A Seattle contre l'OMC il y a un an, à Washington contre
le FMI et lors des conventions démocrate et républicaine
pour les présidentielles cet été, la contestation
anticapitaliste fait parler d'elle outre-atlantique. Le texte
suivant publié aux USA, puis repris par la revue "Organise"
de l'Anarchist Federation, situe le renouveau politique US dans
l'histoire des mouvements sociaux américains. Il pointe
surtout l'indispensable internationalisme que les futurs mouvements
se devront de pratiquer pour avoir une chance de vaincre.
SEATTLE
: LA REVOLTE US CONTRE LA " GLOBALISATION " ?
Les mobilisations politiques de masse dans les rues ont disparu
aux USA entre 1970 et 1973. Rétrospectivement il est clair
que les années 64 à 70 ne constituaient pas une
" situation pré-révolutionnaire ", mais
quiconque a vécu ces années en militant radical
peut être excusé de l'avoir cru. Bon nombre de gens
dans les cercles dirigeants faisaient la même erreur d'appréciation.
Les insurrections urbaines de la population noire de 64 à
68, les mobilisations autonomes de la classe ouvrière (souvent
emmenées par des travailleurs noirs) de 66 à 73,
l'effondrement de l'armée américaine en Indochine,
les révoltes des étudiants et des jeunes, et l'apparition
de mouvements militants féministe, gay, écologiste
étaient autant d'indicateurs d'un séisme social
majeur. Trente ans après, les années soixante, les
" sixties ", pour la gauche comme pour la droite, planent
encore au-dessus de la société américaine
comme la fumée d'une conflagration.
La " crise du pétrole " et la récession
mondiale de 73-75 closent cette période et depuis, le mouvement
révolutionnaire aux USA comme ailleurs s'est retranché
et regroupé. Si le reflux a semblé plus profond
aux USA qu'en Europe, c'est seulement parce que le capital US
constitue le bord d'attaque du démantèlement du
vieux " contrat social " keynésien, un démantèlement
dans lequel l'Europe n'en est qu'à la moitié. Le
reflux des luttes ouvertes aux USA a été ponctué
rapidement. Mais ces luttes ont repris durement avec des actions
contre la guerre du Golfe en 90-91 ou par les émeutes de
Los Angeles en 92. Ce mouvement exprime une vaste " recomposition
" de classes dans une restructuration mondiale du capital.
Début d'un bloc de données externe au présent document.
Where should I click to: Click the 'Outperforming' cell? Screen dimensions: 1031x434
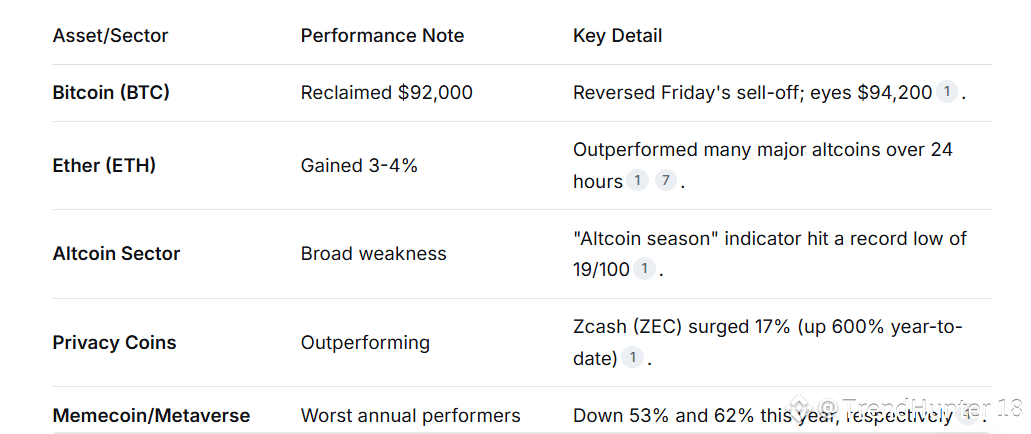tap(365, 343)
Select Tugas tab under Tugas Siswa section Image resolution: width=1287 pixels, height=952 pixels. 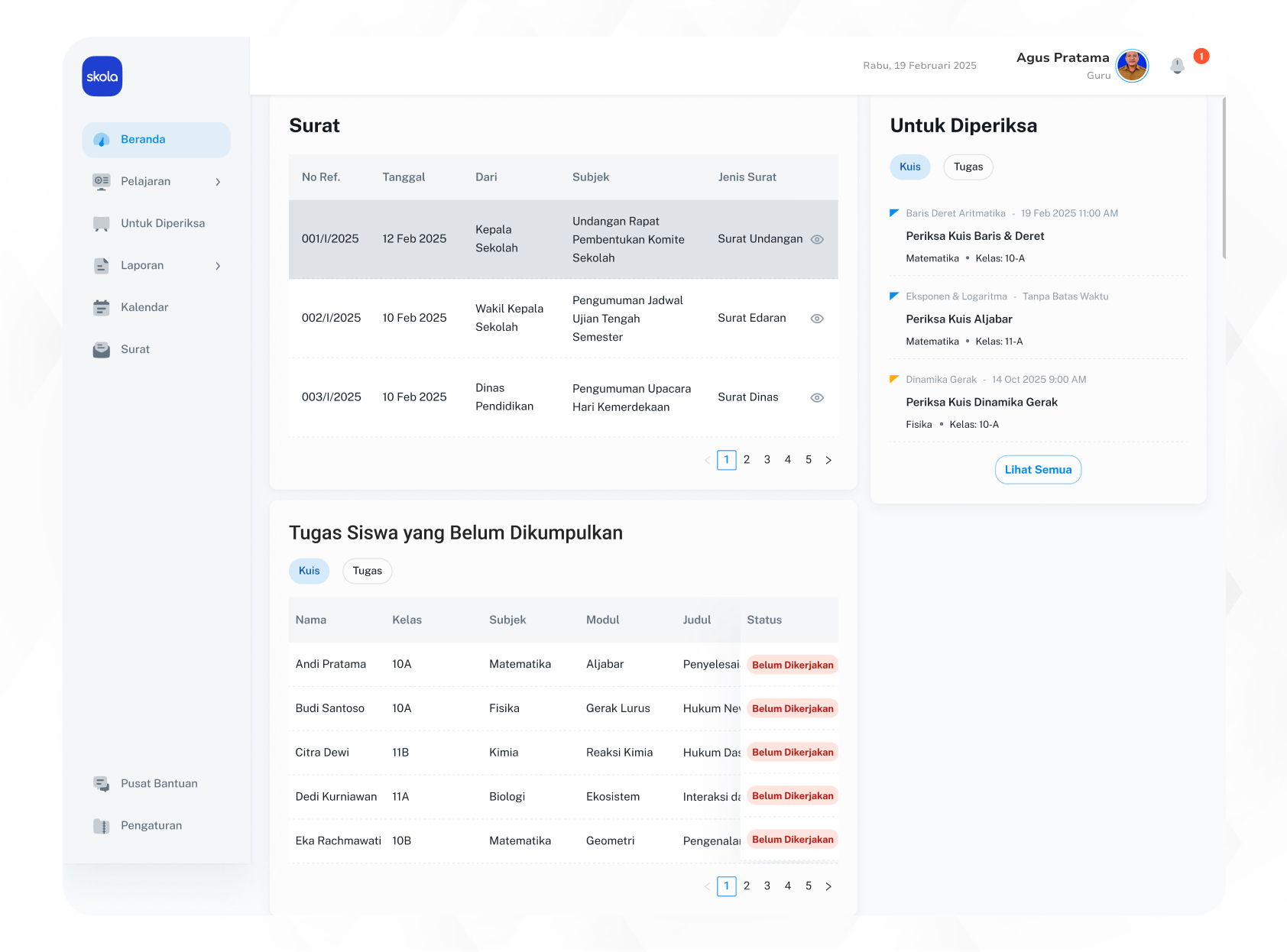click(x=367, y=571)
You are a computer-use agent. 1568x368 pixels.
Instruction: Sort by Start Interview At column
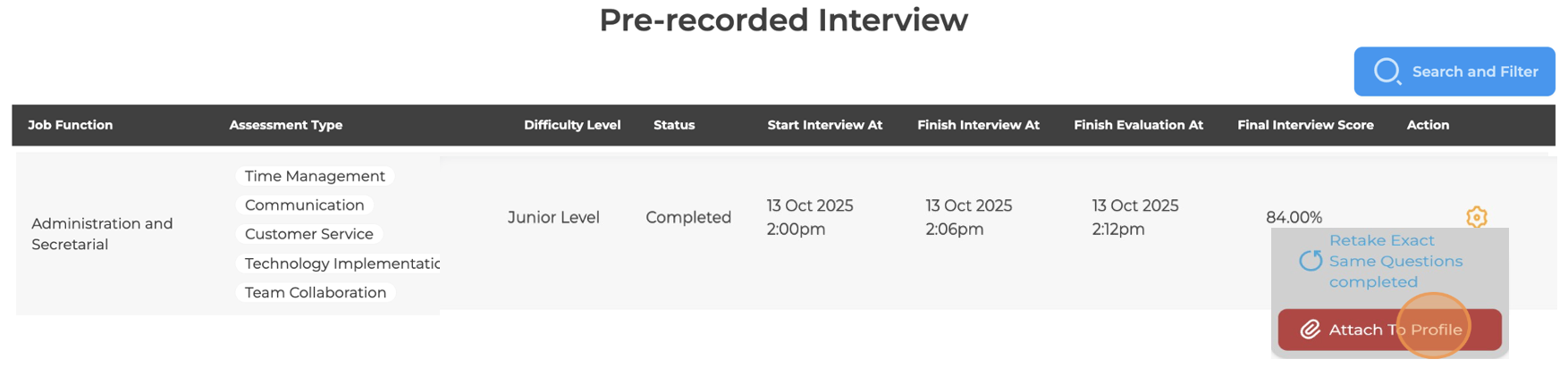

Plusieurs anciennes formes de luttes, bien que couronnées
de succès, et notamment la grève sauvage, n'ont
fait que disparaître. Les mouvements des sixties étaient
internationalistes par l'esprit, mais en pratique ils dépassaient
rarement la dimension nationale. Quoique plus d'un veuille ergoter
à propos de la réalité de la " globalisation
", il est clair depuis longtemps, même pour ceux s'avouant
réformistes, que toute stratégie significative,
même au jour le jour, doit être internationale, ou
mieux, " transnationale ", dés le départ
pour qu'on puisse parler de victoire. " Penser globalement,
agir localement " peut sembler une solution, mais son résultat
concret équivaut à peu près à réagencer
les chaises longues à bord du Titanic.
Certains travailleurs chinois et américains peuvent avoir
eu une conscience plus radicale, et étaient peut-être
même plus internationalistes, au niveau de la rhétorique,
dans les années 20 qu'aujourd'hui, mais les conditions
existent aujourd'hui pour qu'ils soient contraints, dans la pratique,
à un internationalisme concret impensable dans les années
20. La nécessité d'une stratégie globale
est une idée présente et répandue depuis
longtemps, mais il a été extrêmement difficile
de la rendre opératoire. Les réformistes dans les
structures comme l'Institut d'Etudes Politiques (Institute for
Policy Studies) soutenues par quelques capitalistes, travaillent
d'arrache pied pour développer quelque chose comme un "
Keynesianisme global " et un " Etat providence global
", une fois qu'ils auront résolu le petit problème
du " separate body of armed men ", l'Etat Nation souverain,
qui n'a pas vraiment disparu. Pendant ce temps, l'administration
" centriste " Clinton a depuis 1993 poussé à
travers l'ALENA (accord de libre échange nord-américain),
l'OMC (organisation mondiale du commerce), l'accord de l'ASEAN
(traités économiques avec le sud-est asiatique),
et le désengagement dans l'aide sociale, un ensemble d'attaques
contre les travailleurs américains qui auraient rencontré
une opposition de la rue, si de telles mesures avaient été
prises par la " droite ". Tout ce que les tenants de
la globalisation demandaient a été instauré.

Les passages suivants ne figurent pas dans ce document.